Tag Archives: sift

Introduction to SIFT (Scale-Invariant Feature Transform)

In the previous blogs, we discussed some corner detectors such as Harris Corner, Shi-Tomasi, etc. If you remember, these corner detectors were rotation invariant, which basically means, even if the image is rotated we would still be able to detect the same corners. This is obvious because corners remain corners in the rotated image also. But when it comes to scaling, these algorithms suffer and don’t give satisfactory results. This is obvious because if we scale the image, a corner may not remain a corner. Let’s understand this with the help of the following image (Source: OpenCV)

See on the left we have a corner in the small green window. But when this corner is zoomed (see on the right), it no longer remains a corner in the same window. So, this is the issue that scaling poses. I hope you understood this.

So, to solve this, in 2004, D.Lowe, University of British Columbia, in his paper, Distinctive Image Features from Scale-Invariant Keypoints came up with a new algorithm, Scale Invariant Feature Transform (SIFT). This algorithm not only detects the features but also describes them. And the best thing about these features is that these features are invariant to changes in

  • Scale
  • Rotation
  • Illumination (partially)
  • Viewpoint (partially)
  • Minor image artifacts/ Noise/ Blur

That’s why this was a breakthrough in this field at that time. So, you can use these features to perform different tasks such as object recognition, tracking, image stitching, etc, and don’t need to worry about scale, rotation, etc. Isn’t this cool and that too around 2004!!!

There are mainly four steps involved in SIFT algorithm to generate the set of image features

  • Scale-space extrema detection: As clear from the name, first we search over all scales and image locations(space) and determine the approximate location and scale of feature points (also known as keypoints). In the next blog, we will discuss how this is done but for now just remember that the first step simply finds the approximate location and scale of the keypoints
  • Keypoint localization: In this, we take the keypoints detected in the previous step and refine their location and scale to subpixel accuracy. For instance, if the approximate location is 17 then after refinement this may become 17.35 (more precise). Don’t worry we will discuss how this is done in the next blogs. After the refinement step, we discard bad keypoints such as edge points and the low contrast keypoints. So, after this step we get robust set of keypoints.
  • Orientation assignment: Then we calculate the orientation for each keypoint using its local neighborhood. All future operations are performed on image data that has been transformed relative to the assigned orientation, scale, and location for each feature, thereby providing invariance to these transformations.
  • Keypoint descriptor: All the previous steps ensured invariance to image location, scale and rotation. Finally we create the descriptor vector for each keypoint such that the descriptor is highly distinctive and partially invariant to the remaining variations such as illumination, 3D viewpoint, etc.
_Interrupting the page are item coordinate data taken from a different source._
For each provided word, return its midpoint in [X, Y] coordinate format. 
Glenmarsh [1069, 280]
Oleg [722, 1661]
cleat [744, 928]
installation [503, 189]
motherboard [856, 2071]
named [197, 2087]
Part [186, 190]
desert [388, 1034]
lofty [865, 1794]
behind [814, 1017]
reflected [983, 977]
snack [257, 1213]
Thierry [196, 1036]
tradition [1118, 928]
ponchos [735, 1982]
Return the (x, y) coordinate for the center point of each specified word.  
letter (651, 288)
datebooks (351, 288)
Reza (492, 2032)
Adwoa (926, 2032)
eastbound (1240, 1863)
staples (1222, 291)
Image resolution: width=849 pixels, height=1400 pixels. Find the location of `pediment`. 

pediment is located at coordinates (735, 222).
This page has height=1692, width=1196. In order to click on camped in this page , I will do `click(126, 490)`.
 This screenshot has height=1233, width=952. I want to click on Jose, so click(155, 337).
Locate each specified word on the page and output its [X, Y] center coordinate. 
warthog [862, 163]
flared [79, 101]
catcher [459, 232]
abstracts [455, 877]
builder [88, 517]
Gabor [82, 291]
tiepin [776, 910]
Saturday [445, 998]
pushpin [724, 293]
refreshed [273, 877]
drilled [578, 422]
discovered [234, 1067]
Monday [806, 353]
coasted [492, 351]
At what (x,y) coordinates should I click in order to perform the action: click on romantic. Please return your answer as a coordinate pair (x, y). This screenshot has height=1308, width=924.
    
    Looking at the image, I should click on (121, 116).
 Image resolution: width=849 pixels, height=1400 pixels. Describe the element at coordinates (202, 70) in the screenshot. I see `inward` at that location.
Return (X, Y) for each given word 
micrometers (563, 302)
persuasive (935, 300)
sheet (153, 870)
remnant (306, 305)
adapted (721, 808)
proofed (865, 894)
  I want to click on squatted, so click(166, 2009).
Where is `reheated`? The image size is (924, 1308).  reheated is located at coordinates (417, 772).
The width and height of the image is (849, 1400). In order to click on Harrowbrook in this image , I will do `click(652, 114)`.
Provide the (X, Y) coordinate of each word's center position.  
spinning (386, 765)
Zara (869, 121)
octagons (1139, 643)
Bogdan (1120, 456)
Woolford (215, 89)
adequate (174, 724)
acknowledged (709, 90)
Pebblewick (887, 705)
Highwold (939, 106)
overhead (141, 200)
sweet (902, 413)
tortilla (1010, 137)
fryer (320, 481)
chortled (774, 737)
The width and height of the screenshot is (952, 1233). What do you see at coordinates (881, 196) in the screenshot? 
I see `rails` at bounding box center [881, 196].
This helps in uniquely identify features. Once you have obtained these features along with descriptors we can do whatever we want such as object recognition, tracking, stitching, etc. This sums up the SIFT algorithm on a coarser level.

Because SIFT is an extensive algorithm so we won’t be covering this in a single blog. We will understand each of these 4 steps in separate blogs and finally, we will implement this using OpenCV-Python. And as we will proceed, we will also understand how this algorithm achieves scale, rotation, illumination, and viewpoint invariance as discussed above.

So, in the next blog, let’s start with the scale-space extrema detection and understand this in detail. See you in the next blog. Hope you enjoy reading.

If you have any doubts/suggestions please feel free to ask and I will do my best to help or improve myself. Goodbye until next time.

Feature Detection, Description, and Matching

In the previous blogs, we discussed different segmentation algorithms such as watershed, grabcut, etc. From this blog, we will start another interesting topic known as Feature Detection, Description, and Matching. This has many applications in the field of computer vision such as image-stitching, object tracking, serving as the first step for many computer vision applications, etc. Over the past few decades, a number of algorithms has been proposed but before diving into these algorithms let’s first understand what in general are the features, and why are important. So, let’s get started.

What is a Feature?

According to Wikipedia, a feature is any piece of information that is relevant for solving any task. For instance, let’s say we have the task of identifying an apple in the image. So, the features useful in this case can be shape, color, texture, etc.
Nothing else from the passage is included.